GIVEN TASK:
Write out the data below again, swapping each "Toggle" for "Flip" and leaving all else as it is.
#### AVAILABLE RECORDS
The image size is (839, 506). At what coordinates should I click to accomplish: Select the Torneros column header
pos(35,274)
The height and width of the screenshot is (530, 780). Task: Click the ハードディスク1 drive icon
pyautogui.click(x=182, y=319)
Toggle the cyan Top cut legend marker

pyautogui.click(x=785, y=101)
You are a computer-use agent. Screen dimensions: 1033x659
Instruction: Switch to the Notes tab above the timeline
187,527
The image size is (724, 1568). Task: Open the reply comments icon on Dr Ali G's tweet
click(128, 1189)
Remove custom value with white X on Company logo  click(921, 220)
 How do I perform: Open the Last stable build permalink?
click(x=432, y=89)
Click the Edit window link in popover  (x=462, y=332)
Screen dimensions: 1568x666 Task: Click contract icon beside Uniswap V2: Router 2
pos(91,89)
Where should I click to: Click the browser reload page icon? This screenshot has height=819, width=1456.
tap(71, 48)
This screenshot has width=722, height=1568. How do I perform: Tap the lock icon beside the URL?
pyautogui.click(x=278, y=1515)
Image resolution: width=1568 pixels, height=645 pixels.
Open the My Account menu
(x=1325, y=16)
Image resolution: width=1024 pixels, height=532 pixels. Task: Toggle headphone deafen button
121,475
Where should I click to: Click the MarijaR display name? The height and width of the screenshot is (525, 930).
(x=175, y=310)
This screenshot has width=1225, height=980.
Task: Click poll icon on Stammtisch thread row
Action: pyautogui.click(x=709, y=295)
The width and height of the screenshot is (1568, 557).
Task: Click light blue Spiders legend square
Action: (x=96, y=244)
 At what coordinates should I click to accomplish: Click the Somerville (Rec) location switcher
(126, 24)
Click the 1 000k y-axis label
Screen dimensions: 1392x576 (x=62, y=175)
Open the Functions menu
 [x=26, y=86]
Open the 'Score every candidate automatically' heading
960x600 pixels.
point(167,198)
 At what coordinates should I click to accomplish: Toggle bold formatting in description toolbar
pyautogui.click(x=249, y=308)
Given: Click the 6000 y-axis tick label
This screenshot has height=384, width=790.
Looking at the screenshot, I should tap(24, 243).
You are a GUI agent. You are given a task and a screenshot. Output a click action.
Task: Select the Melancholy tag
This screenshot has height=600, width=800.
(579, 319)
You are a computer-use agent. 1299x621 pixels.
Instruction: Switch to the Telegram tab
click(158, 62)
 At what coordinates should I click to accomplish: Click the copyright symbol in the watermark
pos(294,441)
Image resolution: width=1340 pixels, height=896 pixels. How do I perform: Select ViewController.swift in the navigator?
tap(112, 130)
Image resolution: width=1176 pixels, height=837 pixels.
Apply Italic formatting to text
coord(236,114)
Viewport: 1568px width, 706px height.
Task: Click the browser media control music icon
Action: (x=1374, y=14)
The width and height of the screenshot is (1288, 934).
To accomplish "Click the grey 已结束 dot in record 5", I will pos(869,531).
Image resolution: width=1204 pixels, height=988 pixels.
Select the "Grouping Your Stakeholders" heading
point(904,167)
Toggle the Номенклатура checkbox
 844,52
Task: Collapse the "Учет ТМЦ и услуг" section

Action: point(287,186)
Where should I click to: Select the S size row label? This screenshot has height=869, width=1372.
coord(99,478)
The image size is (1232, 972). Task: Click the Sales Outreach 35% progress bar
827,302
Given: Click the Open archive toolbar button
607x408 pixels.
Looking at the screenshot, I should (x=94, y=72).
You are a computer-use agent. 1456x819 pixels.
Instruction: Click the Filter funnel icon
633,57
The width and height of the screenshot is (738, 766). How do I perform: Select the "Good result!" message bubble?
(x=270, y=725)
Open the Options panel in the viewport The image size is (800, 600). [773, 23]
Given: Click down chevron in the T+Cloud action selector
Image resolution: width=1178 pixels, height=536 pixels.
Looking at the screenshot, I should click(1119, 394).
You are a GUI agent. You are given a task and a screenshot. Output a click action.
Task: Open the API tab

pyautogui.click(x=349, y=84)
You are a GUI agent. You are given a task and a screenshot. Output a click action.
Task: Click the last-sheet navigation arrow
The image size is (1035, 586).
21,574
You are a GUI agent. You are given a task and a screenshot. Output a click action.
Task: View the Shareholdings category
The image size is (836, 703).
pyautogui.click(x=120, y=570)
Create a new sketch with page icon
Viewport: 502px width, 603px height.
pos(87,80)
########
TASK OUTPUT:
The image size is (839, 506). At what coordinates should I click to accomplish: Select the Torneros column header
pos(35,274)
The height and width of the screenshot is (530, 780). Task: Click the ハードディスク1 drive icon
pyautogui.click(x=182, y=319)
Flip the cyan Top cut legend marker

pyautogui.click(x=785, y=101)
You are a computer-use agent. Screen dimensions: 1033x659
Instruction: Switch to the Notes tab above the timeline
187,527
The image size is (724, 1568). Task: Open the reply comments icon on Dr Ali G's tweet
click(128, 1189)
Remove custom value with white X on Company logo  click(921, 220)
 How do I perform: Open the Last stable build permalink?
click(x=432, y=89)
Click the Edit window link in popover  (x=462, y=332)
Screen dimensions: 1568x666 Task: Click contract icon beside Uniswap V2: Router 2
pos(91,89)
Where should I click to: Click the browser reload page icon? This screenshot has height=819, width=1456.
tap(71, 48)
This screenshot has width=722, height=1568. How do I perform: Tap the lock icon beside the URL?
pyautogui.click(x=278, y=1515)
Image resolution: width=1568 pixels, height=645 pixels.
Open the My Account menu
(x=1325, y=16)
Image resolution: width=1024 pixels, height=532 pixels. Task: Flip headphone deafen button
121,475
Where should I click to: Click the MarijaR display name? The height and width of the screenshot is (525, 930).
(x=175, y=310)
This screenshot has width=1225, height=980.
Task: Click poll icon on Stammtisch thread row
Action: pyautogui.click(x=709, y=295)
The width and height of the screenshot is (1568, 557).
Task: Click light blue Spiders legend square
Action: (x=96, y=244)
 At what coordinates should I click to accomplish: Click the Somerville (Rec) location switcher
(126, 24)
Click the 1 000k y-axis label
Screen dimensions: 1392x576 (x=62, y=175)
Open the Functions menu
 [x=26, y=86]
Open the 'Score every candidate automatically' heading
960x600 pixels.
point(167,198)
 At what coordinates should I click to accomplish: Flip bold formatting in description toolbar
pyautogui.click(x=249, y=308)
Given: Click the 6000 y-axis tick label
This screenshot has height=384, width=790.
Looking at the screenshot, I should tap(24, 243).
You are a GUI agent. You are given a task and a screenshot. Output a click action.
Task: Select the Melancholy tag
This screenshot has height=600, width=800.
(579, 319)
You are a computer-use agent. 1299x621 pixels.
Instruction: Switch to the Telegram tab
click(158, 62)
 At what coordinates should I click to accomplish: Click the copyright symbol in the watermark
pos(294,441)
Image resolution: width=1340 pixels, height=896 pixels. How do I perform: Select ViewController.swift in the navigator?
tap(112, 130)
Image resolution: width=1176 pixels, height=837 pixels.
Apply Italic formatting to text
coord(236,114)
Viewport: 1568px width, 706px height.
Task: Click the browser media control music icon
Action: (x=1374, y=14)
The width and height of the screenshot is (1288, 934).
To accomplish "Click the grey 已结束 dot in record 5", I will pos(869,531).
Image resolution: width=1204 pixels, height=988 pixels.
Select the "Grouping Your Stakeholders" heading
point(904,167)
Flip the Номенклатура checkbox
 844,52
Task: Collapse the "Учет ТМЦ и услуг" section

Action: point(287,186)
Where should I click to: Select the S size row label? This screenshot has height=869, width=1372.
coord(99,478)
The image size is (1232, 972). Task: Click the Sales Outreach 35% progress bar
827,302
Given: Click the Open archive toolbar button
607x408 pixels.
Looking at the screenshot, I should (x=94, y=72).
You are a computer-use agent. 1456x819 pixels.
Instruction: Click the Filter funnel icon
633,57
The width and height of the screenshot is (738, 766). How do I perform: Select the "Good result!" message bubble?
(x=270, y=725)
Open the Options panel in the viewport The image size is (800, 600). [773, 23]
Given: Click down chevron in the T+Cloud action selector
Image resolution: width=1178 pixels, height=536 pixels.
Looking at the screenshot, I should click(1119, 394).
You are a GUI agent. You are given a task and a screenshot. Output a click action.
Task: Open the API tab

pyautogui.click(x=349, y=84)
You are a GUI agent. You are given a task and a screenshot. Output a click action.
Task: Click the last-sheet navigation arrow
The image size is (1035, 586).
21,574
You are a GUI agent. You are given a task and a screenshot. Output a click action.
Task: View the Shareholdings category
The image size is (836, 703).
pyautogui.click(x=120, y=570)
Create a new sketch with page icon
Viewport: 502px width, 603px height.
pos(87,80)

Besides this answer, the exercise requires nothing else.